Aim |
Render the material, starting with the line that contains "Open External Reference ID column dropdown" and going on through the line that contains "[x=1004, y=73]", as a Markdown table with the columns "No." and "Entry". Give each line a row number and leave out blank lines.

Data items |
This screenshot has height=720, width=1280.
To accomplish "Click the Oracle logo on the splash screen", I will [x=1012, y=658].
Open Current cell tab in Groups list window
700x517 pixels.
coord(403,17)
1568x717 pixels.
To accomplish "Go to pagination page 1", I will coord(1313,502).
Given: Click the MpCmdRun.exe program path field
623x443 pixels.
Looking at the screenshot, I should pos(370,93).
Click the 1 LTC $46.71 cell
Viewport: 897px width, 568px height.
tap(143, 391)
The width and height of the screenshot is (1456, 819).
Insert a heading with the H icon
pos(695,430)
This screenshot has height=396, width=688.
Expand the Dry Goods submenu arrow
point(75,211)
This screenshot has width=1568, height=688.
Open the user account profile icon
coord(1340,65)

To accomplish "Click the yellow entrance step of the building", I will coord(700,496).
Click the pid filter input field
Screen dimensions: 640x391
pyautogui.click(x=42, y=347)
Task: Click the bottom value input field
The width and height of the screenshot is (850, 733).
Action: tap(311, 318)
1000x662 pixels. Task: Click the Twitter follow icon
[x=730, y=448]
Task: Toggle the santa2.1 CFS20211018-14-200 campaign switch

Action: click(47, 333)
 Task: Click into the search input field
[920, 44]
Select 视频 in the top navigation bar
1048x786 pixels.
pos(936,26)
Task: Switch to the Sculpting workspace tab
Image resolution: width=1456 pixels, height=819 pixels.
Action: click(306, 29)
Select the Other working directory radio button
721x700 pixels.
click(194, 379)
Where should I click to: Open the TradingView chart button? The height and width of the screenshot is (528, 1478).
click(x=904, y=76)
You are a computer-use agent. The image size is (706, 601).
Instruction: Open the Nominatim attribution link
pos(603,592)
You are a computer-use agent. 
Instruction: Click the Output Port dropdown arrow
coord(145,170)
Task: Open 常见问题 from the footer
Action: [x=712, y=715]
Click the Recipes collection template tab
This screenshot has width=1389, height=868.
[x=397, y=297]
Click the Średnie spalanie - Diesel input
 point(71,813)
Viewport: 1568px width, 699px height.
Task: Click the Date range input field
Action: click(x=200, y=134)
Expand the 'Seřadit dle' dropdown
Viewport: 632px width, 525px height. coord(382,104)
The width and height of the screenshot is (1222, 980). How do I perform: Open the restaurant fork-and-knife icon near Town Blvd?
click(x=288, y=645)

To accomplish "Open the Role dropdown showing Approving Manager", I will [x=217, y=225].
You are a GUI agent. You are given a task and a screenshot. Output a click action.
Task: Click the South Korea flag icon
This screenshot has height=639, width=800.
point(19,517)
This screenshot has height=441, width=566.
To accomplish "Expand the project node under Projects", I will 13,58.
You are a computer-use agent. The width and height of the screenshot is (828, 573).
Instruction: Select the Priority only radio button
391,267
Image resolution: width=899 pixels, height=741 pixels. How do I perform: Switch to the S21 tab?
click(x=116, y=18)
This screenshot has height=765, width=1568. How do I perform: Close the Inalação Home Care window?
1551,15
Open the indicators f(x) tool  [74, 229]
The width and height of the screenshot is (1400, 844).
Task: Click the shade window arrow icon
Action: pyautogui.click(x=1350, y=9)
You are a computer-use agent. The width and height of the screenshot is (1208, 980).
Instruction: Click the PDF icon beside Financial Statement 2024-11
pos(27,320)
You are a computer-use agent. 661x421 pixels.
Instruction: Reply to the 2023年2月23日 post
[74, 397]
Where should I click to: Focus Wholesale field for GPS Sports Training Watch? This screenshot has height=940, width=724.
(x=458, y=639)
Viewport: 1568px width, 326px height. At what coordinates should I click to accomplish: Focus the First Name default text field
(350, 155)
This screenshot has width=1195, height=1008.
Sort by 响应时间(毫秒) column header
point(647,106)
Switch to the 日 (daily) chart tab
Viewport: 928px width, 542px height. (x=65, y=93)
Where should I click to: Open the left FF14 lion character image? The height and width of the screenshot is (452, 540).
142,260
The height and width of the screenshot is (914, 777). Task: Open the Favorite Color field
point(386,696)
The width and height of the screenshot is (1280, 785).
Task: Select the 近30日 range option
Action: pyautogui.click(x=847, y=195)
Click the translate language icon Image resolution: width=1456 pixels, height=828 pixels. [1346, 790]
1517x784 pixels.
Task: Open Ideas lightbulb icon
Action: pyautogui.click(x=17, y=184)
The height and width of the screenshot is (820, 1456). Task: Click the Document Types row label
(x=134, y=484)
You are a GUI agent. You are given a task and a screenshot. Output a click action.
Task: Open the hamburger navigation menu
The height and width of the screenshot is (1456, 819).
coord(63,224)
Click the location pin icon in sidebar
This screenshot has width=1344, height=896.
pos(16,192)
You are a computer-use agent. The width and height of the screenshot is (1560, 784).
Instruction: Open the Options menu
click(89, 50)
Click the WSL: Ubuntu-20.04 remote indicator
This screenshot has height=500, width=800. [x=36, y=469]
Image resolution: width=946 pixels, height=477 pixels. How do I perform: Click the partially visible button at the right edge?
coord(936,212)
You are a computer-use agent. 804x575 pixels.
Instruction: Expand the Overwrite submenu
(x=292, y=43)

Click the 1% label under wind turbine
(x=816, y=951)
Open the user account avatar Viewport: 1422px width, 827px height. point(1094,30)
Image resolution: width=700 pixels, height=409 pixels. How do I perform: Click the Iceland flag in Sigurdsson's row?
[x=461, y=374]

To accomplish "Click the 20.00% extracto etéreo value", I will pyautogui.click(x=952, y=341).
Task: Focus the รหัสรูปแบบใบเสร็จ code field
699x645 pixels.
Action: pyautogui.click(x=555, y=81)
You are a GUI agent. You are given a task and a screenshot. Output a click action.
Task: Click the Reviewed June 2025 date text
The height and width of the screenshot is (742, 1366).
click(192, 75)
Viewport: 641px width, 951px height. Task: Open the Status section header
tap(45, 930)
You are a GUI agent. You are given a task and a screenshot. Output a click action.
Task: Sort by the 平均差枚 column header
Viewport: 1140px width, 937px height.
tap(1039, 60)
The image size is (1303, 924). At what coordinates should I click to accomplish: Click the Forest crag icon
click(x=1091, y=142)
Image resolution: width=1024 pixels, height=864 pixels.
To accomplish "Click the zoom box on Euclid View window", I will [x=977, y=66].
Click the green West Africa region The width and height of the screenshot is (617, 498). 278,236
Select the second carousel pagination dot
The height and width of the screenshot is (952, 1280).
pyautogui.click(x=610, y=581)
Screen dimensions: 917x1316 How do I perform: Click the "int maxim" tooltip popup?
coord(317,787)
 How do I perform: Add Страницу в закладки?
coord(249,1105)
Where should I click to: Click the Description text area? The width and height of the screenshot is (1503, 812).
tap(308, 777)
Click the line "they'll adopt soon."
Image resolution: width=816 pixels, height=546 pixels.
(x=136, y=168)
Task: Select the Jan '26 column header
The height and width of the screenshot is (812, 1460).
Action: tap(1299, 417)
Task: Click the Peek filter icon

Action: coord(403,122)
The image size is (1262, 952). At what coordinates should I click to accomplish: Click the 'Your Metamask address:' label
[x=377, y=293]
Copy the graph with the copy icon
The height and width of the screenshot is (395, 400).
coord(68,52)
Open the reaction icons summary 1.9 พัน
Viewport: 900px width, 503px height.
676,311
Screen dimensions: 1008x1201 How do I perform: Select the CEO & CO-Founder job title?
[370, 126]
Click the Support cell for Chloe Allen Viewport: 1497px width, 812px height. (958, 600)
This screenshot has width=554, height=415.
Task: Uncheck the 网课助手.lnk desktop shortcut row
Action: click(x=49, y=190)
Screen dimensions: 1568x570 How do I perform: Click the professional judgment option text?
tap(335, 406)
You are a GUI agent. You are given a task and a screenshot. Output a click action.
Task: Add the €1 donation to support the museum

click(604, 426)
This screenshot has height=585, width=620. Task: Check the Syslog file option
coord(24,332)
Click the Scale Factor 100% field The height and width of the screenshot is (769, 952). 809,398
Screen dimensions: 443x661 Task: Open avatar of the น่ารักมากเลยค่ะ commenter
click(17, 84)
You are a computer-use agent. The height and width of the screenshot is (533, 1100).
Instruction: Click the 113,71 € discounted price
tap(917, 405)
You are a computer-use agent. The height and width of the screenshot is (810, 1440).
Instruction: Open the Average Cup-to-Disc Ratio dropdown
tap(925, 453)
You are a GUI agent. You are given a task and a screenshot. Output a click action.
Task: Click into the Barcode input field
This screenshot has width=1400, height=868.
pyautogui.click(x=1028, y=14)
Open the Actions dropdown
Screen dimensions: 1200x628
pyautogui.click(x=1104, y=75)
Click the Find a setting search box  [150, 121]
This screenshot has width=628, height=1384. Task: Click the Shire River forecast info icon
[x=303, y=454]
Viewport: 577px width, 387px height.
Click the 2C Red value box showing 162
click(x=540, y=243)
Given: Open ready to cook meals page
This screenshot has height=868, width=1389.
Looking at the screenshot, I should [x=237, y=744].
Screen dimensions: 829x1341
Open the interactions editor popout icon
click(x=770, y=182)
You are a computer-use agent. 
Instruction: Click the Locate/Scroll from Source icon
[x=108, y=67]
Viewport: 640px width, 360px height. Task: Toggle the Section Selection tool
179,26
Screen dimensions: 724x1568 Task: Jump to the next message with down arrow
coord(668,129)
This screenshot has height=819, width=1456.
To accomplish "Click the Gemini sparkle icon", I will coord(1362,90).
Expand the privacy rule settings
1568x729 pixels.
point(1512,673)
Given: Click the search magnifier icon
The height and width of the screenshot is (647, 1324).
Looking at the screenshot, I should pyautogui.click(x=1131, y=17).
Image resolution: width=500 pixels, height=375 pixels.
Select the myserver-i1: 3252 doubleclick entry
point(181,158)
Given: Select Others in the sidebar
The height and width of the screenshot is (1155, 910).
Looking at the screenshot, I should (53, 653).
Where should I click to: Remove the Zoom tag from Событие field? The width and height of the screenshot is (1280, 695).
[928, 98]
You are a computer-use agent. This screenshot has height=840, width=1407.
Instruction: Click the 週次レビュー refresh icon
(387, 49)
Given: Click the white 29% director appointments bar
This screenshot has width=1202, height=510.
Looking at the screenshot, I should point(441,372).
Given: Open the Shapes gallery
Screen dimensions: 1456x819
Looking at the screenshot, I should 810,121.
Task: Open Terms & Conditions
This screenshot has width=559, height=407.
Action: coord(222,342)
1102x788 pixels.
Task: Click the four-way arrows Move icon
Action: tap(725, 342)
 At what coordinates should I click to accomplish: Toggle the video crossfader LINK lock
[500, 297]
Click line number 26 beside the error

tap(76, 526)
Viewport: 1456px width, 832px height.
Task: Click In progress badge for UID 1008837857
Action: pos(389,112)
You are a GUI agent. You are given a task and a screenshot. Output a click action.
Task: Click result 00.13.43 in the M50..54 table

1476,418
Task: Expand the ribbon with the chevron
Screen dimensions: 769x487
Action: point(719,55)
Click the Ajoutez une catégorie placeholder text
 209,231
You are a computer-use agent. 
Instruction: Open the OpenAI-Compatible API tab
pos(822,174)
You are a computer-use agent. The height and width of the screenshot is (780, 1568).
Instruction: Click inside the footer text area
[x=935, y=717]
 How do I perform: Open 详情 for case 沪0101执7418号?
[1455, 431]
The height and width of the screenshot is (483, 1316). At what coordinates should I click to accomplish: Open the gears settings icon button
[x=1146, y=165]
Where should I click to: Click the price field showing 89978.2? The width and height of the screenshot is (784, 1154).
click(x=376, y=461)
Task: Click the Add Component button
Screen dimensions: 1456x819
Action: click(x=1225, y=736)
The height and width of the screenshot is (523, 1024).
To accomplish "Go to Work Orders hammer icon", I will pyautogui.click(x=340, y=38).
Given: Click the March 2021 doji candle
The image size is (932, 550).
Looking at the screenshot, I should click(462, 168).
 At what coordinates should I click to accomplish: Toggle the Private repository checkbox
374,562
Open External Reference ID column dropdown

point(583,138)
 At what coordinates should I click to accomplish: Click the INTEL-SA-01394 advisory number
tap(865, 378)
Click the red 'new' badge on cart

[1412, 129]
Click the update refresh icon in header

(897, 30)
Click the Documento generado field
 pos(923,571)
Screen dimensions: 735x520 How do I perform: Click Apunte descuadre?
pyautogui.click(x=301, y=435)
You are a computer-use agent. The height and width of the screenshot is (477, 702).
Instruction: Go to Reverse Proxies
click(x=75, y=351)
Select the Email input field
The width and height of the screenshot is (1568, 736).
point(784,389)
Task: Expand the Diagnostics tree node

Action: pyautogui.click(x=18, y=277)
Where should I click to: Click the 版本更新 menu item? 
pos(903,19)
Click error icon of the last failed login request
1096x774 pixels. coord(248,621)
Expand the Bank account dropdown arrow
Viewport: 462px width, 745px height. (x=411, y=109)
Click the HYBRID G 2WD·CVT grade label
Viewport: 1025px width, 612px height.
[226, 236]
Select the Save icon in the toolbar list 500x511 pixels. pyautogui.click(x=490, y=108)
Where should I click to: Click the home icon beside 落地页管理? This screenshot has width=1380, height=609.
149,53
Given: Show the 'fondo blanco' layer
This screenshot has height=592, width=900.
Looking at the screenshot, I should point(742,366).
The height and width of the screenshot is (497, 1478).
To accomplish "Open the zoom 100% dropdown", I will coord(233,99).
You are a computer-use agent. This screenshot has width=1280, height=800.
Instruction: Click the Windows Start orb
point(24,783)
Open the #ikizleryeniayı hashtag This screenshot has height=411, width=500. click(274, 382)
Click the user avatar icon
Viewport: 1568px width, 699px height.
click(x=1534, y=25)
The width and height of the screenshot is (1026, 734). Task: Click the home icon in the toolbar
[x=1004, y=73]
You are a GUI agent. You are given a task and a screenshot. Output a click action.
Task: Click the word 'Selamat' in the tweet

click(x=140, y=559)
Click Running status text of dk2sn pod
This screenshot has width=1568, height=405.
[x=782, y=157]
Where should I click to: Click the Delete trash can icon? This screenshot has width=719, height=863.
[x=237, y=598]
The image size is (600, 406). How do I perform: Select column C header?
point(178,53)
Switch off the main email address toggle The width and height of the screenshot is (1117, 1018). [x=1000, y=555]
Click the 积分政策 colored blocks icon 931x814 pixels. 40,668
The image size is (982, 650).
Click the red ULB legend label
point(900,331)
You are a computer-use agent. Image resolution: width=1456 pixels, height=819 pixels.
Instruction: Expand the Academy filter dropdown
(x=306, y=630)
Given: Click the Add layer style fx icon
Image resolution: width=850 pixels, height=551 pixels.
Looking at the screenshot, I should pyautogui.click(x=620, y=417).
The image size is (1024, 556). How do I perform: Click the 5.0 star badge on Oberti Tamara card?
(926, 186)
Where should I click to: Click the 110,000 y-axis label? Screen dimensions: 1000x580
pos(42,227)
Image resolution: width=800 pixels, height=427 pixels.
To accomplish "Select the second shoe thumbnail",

Correct result |
| No. | Entry |
|---|---|
| 1 | Open External Reference ID column dropdown |
| 2 | point(583,138) |
| 3 |  At what coordinates should I click to accomplish: Click the INTEL-SA-01394 advisory number |
| 4 | tap(865, 378) |
| 5 | Click the red 'new' badge on cart |
| 6 | [1412, 129] |
| 7 | Click the update refresh icon in header |
| 8 | (897, 30) |
| 9 | Click the Documento generado field |
| 10 |  pos(923,571) |
| 11 | Screen dimensions: 735x520 How do I perform: Click Apunte descuadre? |
| 12 | pyautogui.click(x=301, y=435) |
| 13 | You are a computer-use agent. The height and width of the screenshot is (477, 702). |
| 14 | Instruction: Go to Reverse Proxies |
| 15 | click(x=75, y=351) |
| 16 | Select the Email input field |
| 17 | The width and height of the screenshot is (1568, 736). |
| 18 | point(784,389) |
| 19 | Task: Expand the Diagnostics tree node |
| 20 | Action: pyautogui.click(x=18, y=277) |
| 21 | Where should I click to: Click the 版本更新 menu item?  |
| 22 | pos(903,19) |
| 23 | Click error icon of the last failed login request |
| 24 | 1096x774 pixels. coord(248,621) |
| 25 | Expand the Bank account dropdown arrow |
| 26 | Viewport: 462px width, 745px height. (x=411, y=109) |
| 27 | Click the HYBRID G 2WD·CVT grade label |
| 28 | Viewport: 1025px width, 612px height. |
| 29 | [226, 236] |
| 30 | Select the Save icon in the toolbar list 500x511 pixels. pyautogui.click(x=490, y=108) |
| 31 | Where should I click to: Click the home icon beside 落地页管理? This screenshot has width=1380, height=609. |
| 32 | 149,53 |
| 33 | Given: Show the 'fondo blanco' layer |
| 34 | This screenshot has height=592, width=900. |
| 35 | Looking at the screenshot, I should point(742,366). |
| 36 | The height and width of the screenshot is (497, 1478). |
| 37 | To accomplish "Open the zoom 100% dropdown", I will coord(233,99). |
| 38 | You are a computer-use agent. This screenshot has width=1280, height=800. |
| 39 | Instruction: Click the Windows Start orb |
| 40 | point(24,783) |
| 41 | Open the #ikizleryeniayı hashtag This screenshot has height=411, width=500. click(274, 382) |
| 42 | Click the user avatar icon |
| 43 | Viewport: 1568px width, 699px height. |
| 44 | click(x=1534, y=25) |
| 45 | The width and height of the screenshot is (1026, 734). Task: Click the home icon in the toolbar |
| 46 | [x=1004, y=73] |